A reading of the Agreement Establishing the Melanesian Spearhead Group shows Fiji is already in violation of it. Articles 5 and 6 are the most interesting, committing the parties to:

  • Promote and respect human rights, democratic principles and the rule of law.
  • Recognise that democracy based on the rule of law and transparent and accountable governance is an integral part of sustainable development.
  • Affirm that democratic principles underpin the organisation of the state to ensure the legitimacy of its authority, the legality of its actions reflected in its constitutional, legislative and regulatory system.
  • Upholding an independent judiciary and legal system and an executive which is fully subject to the law.
  • Good governance involving clear decision-making procedures in public authorities.
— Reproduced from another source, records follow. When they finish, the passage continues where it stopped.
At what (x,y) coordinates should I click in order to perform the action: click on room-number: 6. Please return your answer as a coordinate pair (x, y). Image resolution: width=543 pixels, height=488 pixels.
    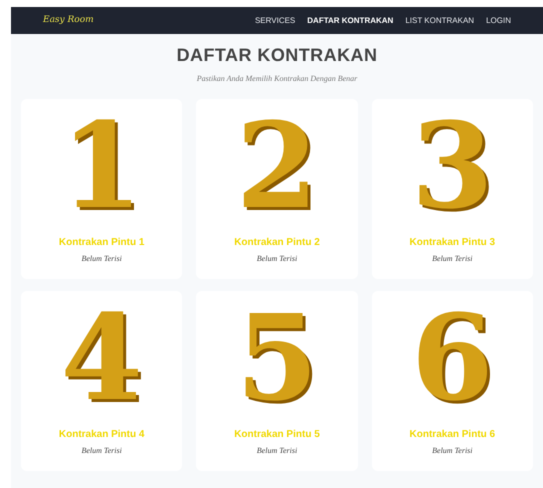
    Looking at the image, I should click on (452, 358).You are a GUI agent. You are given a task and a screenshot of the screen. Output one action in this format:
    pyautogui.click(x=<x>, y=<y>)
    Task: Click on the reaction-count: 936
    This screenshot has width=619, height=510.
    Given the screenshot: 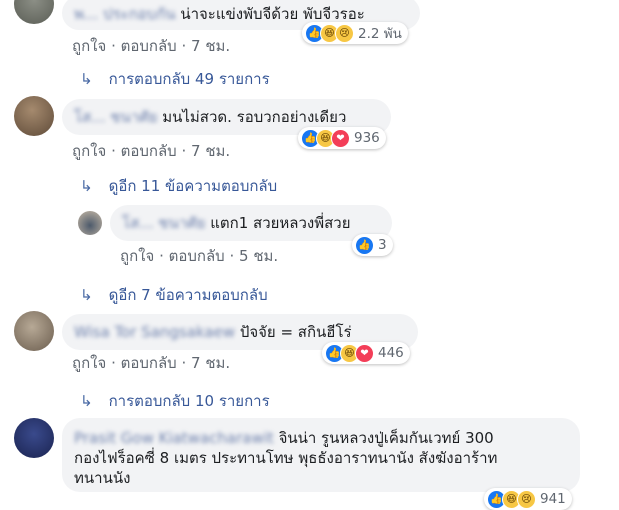 What is the action you would take?
    pyautogui.click(x=367, y=138)
    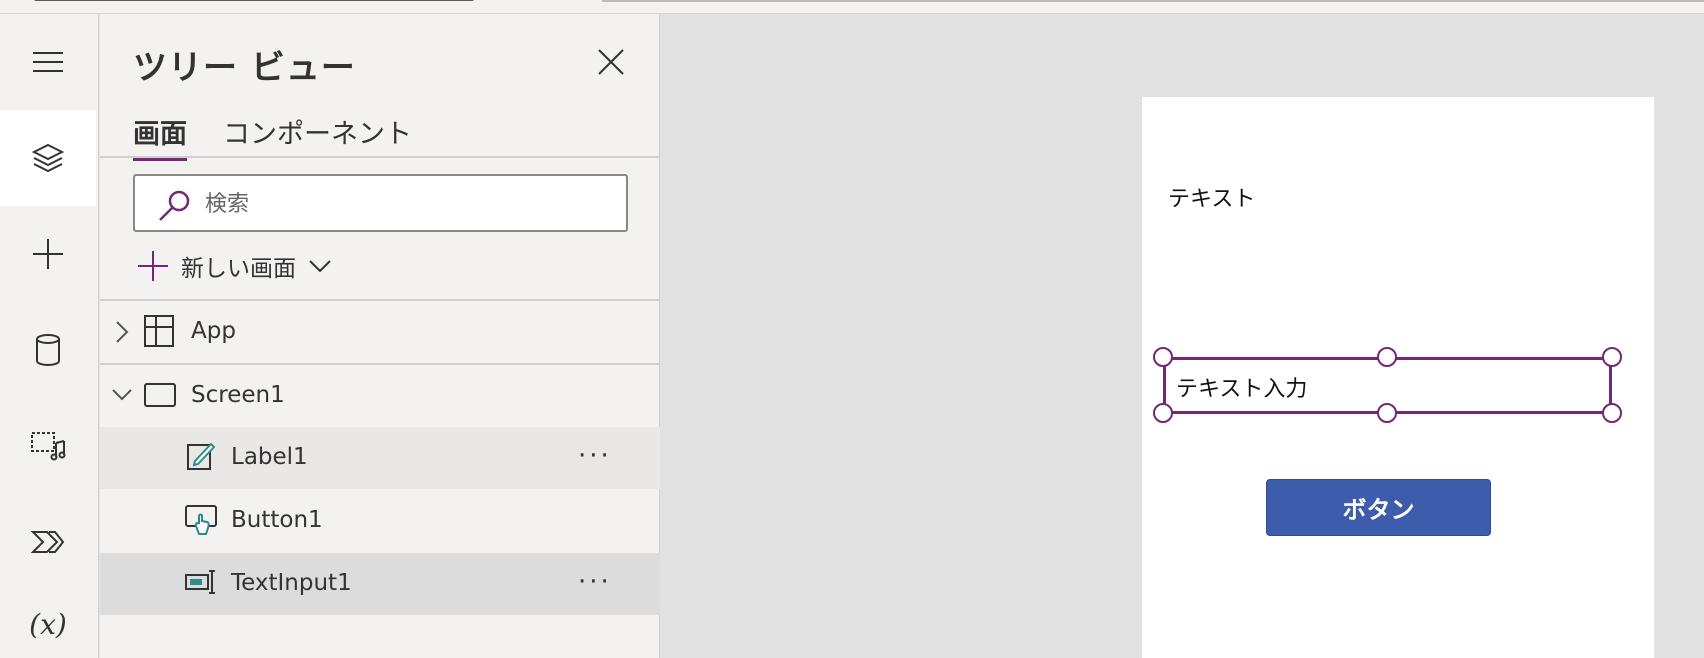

The fact that Fiji, which openly flouts the principles of the MSG, will next year take over the chair of the organisation, makes it even more imperative that the other members move quickly to demonstrate the integrity of the MSG. The MSG could earn the admiration and support of the region if its leaders persuaded Bainimarama to participate in a dialogue that resulted in a return to at least some of the democratic principles and freedoms the MSG claims to espouse. 

The MSG could achieve what the Pacific Islands Forum has failed to do. Until it confront this challenge, it will not present a serious claim to regional leadership.